The overall inventory presently encompasses more than 125,000 material numbers. Each of its divisions has a deliberately “chaotic” organizational scheme: crankshaft gears are next to cylinder heads, and door seals are next to driveshafts—only the computer knows what is located where, and it calculates the best possible location in the warehouse for each part. The aim is to keep both distance and time to a minimum when the part is ordered. For medium-sized and large shipments—such as the Cayenne fender—the computer at the order placement center sends a fetch command via Wi-Fi to a terminal on the forklift truck. The driver then prints a bar-code sticker with all of the information, such as component type, storage location, and destination.


Beyond human capacities: The automated small-parts warehouse sends the component containers fully automatically to the transfer points.

On the right we pass the automated small-parts warehouse, which forms the heart of Sachsenheim. It manages as many as 295,000 container locations fully automatically and handles up to 1,650 orders an hour. Carrying control units, navigation CDs, or brake linings, the containers move on conveyor belts from the shelves to the sixteen transfer sites.

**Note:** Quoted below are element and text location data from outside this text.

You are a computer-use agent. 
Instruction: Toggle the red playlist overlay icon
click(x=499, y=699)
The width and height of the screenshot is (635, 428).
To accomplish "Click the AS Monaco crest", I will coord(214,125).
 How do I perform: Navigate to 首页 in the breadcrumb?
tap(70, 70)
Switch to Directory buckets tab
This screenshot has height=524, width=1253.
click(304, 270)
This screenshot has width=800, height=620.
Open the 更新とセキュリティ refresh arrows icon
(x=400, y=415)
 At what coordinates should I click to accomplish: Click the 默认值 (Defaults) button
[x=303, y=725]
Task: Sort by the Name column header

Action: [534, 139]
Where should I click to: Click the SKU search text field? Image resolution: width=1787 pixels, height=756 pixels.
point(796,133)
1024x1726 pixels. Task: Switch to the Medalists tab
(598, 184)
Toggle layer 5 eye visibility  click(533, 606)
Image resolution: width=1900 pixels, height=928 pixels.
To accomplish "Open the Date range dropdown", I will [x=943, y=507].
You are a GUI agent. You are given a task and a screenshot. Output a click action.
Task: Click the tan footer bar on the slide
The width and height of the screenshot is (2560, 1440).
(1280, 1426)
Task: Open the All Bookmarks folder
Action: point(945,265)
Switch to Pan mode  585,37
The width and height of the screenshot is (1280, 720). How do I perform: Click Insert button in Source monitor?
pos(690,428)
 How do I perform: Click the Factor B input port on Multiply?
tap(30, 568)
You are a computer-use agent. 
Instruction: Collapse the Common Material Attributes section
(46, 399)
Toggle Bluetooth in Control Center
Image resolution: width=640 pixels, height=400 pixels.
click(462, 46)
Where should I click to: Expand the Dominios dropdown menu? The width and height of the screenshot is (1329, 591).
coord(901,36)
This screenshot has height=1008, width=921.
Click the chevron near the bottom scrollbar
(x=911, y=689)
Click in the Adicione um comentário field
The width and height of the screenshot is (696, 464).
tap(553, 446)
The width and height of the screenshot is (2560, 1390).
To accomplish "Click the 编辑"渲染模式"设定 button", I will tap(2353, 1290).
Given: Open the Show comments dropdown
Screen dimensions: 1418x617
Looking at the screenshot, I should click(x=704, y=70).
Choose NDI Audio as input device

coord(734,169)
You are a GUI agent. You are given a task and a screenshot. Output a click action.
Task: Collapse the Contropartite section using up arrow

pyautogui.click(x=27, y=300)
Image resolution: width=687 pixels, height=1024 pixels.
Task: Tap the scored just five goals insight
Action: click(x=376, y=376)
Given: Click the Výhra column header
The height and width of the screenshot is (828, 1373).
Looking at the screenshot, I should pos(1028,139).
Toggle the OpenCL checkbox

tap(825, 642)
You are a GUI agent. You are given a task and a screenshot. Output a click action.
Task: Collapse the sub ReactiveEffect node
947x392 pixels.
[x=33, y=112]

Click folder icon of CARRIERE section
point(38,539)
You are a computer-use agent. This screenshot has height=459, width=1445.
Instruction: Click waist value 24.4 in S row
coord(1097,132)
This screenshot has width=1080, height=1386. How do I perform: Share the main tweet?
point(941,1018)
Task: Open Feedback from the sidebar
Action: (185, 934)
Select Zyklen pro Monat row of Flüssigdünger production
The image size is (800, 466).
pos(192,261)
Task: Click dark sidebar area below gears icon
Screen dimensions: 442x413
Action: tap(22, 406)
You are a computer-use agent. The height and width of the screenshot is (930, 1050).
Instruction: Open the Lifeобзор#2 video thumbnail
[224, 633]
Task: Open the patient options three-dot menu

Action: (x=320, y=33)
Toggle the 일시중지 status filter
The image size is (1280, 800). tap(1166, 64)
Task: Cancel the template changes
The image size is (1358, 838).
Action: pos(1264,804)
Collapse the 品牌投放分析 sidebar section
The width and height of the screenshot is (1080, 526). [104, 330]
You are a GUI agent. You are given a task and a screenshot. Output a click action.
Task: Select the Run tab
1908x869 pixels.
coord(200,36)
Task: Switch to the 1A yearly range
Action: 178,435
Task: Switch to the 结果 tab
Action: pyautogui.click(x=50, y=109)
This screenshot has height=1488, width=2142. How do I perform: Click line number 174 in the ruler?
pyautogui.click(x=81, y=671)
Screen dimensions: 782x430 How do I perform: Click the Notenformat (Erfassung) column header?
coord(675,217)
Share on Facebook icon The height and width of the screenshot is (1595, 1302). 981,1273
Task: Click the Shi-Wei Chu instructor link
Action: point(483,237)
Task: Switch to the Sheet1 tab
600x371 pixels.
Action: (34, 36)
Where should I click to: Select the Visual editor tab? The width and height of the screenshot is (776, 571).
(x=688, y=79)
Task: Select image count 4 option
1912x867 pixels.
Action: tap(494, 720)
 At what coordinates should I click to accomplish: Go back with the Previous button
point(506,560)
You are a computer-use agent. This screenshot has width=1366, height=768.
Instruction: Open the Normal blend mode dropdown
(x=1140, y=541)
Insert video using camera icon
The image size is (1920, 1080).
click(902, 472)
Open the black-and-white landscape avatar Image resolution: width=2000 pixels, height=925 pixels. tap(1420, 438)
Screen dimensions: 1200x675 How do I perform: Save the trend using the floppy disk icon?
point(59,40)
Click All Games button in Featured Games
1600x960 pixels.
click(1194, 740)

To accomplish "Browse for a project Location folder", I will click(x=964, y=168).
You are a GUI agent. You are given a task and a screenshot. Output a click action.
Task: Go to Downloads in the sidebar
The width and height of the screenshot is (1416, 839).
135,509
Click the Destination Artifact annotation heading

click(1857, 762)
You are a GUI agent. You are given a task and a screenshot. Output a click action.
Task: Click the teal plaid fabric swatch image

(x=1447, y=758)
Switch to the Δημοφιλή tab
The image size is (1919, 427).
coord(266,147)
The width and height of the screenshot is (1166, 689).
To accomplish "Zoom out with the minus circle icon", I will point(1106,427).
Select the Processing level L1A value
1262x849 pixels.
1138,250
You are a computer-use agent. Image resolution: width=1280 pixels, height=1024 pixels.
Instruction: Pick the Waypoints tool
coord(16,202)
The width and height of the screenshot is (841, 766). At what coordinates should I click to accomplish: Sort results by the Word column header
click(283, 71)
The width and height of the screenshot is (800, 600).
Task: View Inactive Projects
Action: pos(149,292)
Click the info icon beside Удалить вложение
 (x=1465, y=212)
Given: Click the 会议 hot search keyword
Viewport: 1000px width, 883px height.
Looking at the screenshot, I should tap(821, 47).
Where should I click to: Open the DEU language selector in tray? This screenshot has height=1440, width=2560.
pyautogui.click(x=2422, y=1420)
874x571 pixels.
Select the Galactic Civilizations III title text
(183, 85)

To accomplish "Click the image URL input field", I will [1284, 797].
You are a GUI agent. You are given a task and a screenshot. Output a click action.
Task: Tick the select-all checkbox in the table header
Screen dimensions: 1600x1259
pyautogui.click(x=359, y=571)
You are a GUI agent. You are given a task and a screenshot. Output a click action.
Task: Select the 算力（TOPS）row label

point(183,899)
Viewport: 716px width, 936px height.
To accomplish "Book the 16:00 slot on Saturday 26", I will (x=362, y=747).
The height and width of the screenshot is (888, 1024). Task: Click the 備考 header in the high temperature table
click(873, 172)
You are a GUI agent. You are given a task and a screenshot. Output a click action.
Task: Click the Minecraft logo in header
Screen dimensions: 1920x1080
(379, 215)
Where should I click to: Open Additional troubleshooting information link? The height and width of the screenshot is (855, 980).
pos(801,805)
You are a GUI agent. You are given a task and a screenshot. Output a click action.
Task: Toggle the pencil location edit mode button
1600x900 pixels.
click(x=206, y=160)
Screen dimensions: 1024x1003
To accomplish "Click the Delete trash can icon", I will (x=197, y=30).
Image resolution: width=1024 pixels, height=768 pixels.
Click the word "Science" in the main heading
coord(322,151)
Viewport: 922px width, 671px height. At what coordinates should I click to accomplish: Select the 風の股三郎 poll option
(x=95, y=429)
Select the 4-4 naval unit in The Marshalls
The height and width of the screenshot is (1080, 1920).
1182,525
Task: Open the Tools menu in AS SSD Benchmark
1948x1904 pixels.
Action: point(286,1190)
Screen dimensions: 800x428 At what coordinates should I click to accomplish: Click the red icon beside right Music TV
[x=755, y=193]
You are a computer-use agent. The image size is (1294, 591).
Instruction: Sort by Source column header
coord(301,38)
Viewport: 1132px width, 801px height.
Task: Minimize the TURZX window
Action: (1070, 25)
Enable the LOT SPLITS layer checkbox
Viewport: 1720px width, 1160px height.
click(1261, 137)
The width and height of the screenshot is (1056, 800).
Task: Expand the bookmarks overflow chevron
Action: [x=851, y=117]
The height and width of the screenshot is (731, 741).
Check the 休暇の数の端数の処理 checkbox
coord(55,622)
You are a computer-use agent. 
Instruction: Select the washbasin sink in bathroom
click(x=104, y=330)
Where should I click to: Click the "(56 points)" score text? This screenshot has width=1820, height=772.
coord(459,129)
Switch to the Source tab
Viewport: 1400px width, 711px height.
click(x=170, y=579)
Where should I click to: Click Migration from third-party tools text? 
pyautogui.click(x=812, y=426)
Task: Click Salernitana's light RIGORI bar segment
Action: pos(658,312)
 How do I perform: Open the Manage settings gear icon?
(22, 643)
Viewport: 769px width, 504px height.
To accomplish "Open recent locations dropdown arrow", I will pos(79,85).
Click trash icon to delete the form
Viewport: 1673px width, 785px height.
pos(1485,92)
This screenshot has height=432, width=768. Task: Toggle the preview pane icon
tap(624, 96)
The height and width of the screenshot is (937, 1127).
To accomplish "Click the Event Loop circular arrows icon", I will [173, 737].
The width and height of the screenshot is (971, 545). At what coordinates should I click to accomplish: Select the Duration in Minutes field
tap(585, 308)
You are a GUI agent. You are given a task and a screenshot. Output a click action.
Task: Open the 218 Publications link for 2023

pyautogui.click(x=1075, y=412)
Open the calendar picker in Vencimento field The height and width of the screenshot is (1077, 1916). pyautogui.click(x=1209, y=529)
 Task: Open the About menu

Express shipments are sent out from Sachsenheim to customers on sixty trucks a day, or to airports in Stuttgart, Munich, or Frankfurt for longer distances.

Porsche handles its air shipments at a separate, closed-off area which can be entered only with special authorization. This arrangement allows packages to be shipped under “known sender” conditions and transported directly to the planes. That in turn eliminates the need for time-consuming security checks at the airports, and allows the shipments to reach their destinations faster. Porsche sends large-volume, non-urgent orders to regional warehouses by ship. These intermediary depots are now located in ten countries, including large markets such as the United States and China. They then distribute the replacement parts directly within their respective regions, and replenish their stocks with more shipments from Sachsenheim.

The Cayenne fender rolls toward the truck loading area, which is marked as an outgoing goods point by a sign hanging from the ceiling. This particular fender is destined for a Porsche Center in southern France. Managing director Lösken glances at his watch. “Less than an hour and a half,” he notes. “We allow a maximum of 90 minutes from receipt of the order to shipment. That’s our idea of ‘intelligent performance’ when it comes to Porsche logistics.”